__Given problem__
Copy everything from the first of the items below down to the line containing "range [735, 1995]", keeping every character unchanged.

*** Given records ***

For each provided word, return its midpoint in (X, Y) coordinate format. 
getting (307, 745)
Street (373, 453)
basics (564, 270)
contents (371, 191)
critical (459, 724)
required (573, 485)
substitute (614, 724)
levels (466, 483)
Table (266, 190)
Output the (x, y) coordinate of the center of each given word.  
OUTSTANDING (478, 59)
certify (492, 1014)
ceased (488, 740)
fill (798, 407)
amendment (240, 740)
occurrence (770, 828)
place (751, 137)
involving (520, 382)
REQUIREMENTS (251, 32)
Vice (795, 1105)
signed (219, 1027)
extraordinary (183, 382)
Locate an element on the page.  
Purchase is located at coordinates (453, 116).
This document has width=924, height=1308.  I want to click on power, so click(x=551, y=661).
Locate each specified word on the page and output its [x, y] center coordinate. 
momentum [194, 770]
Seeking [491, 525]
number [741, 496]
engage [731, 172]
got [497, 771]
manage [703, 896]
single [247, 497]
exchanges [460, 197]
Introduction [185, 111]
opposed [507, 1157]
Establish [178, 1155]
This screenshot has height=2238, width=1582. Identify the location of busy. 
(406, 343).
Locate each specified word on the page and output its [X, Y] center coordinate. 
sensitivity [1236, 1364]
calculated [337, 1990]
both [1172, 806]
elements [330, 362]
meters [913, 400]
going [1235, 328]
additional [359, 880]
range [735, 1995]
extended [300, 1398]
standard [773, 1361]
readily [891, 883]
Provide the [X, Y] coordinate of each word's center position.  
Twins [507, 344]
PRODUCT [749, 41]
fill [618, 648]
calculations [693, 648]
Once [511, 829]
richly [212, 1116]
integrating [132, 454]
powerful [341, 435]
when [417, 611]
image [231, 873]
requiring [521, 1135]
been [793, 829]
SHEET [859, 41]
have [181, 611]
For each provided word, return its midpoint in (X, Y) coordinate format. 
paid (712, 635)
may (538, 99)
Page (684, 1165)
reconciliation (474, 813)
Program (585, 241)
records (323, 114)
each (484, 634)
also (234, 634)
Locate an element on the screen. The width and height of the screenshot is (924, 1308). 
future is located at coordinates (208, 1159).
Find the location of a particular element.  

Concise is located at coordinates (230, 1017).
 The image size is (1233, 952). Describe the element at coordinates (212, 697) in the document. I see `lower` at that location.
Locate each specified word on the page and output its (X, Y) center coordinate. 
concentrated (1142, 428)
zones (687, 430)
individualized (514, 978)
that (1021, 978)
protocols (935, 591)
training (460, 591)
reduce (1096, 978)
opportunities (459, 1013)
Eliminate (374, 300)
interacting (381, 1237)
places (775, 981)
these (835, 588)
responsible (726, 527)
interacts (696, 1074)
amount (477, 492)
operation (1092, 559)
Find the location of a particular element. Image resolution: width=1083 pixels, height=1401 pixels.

***

__Worked answer__
For each provided word, return its midpoint in (X, Y) coordinate format. 
getting (307, 745)
Street (373, 453)
basics (564, 270)
contents (371, 191)
critical (459, 724)
required (573, 485)
substitute (614, 724)
levels (466, 483)
Table (266, 190)
Output the (x, y) coordinate of the center of each given word.  
OUTSTANDING (478, 59)
certify (492, 1014)
ceased (488, 740)
fill (798, 407)
amendment (240, 740)
occurrence (770, 828)
place (751, 137)
involving (520, 382)
REQUIREMENTS (251, 32)
Vice (795, 1105)
signed (219, 1027)
extraordinary (183, 382)
Locate an element on the page.  
Purchase is located at coordinates (453, 116).
This document has width=924, height=1308.  I want to click on power, so click(x=551, y=661).
Locate each specified word on the page and output its [x, y] center coordinate. 
momentum [194, 770]
Seeking [491, 525]
number [741, 496]
engage [731, 172]
got [497, 771]
manage [703, 896]
single [247, 497]
exchanges [460, 197]
Introduction [185, 111]
opposed [507, 1157]
Establish [178, 1155]
This screenshot has height=2238, width=1582. Identify the location of busy. 
(406, 343).
Locate each specified word on the page and output its [X, Y] center coordinate. 
sensitivity [1236, 1364]
calculated [337, 1990]
both [1172, 806]
elements [330, 362]
meters [913, 400]
going [1235, 328]
additional [359, 880]
range [735, 1995]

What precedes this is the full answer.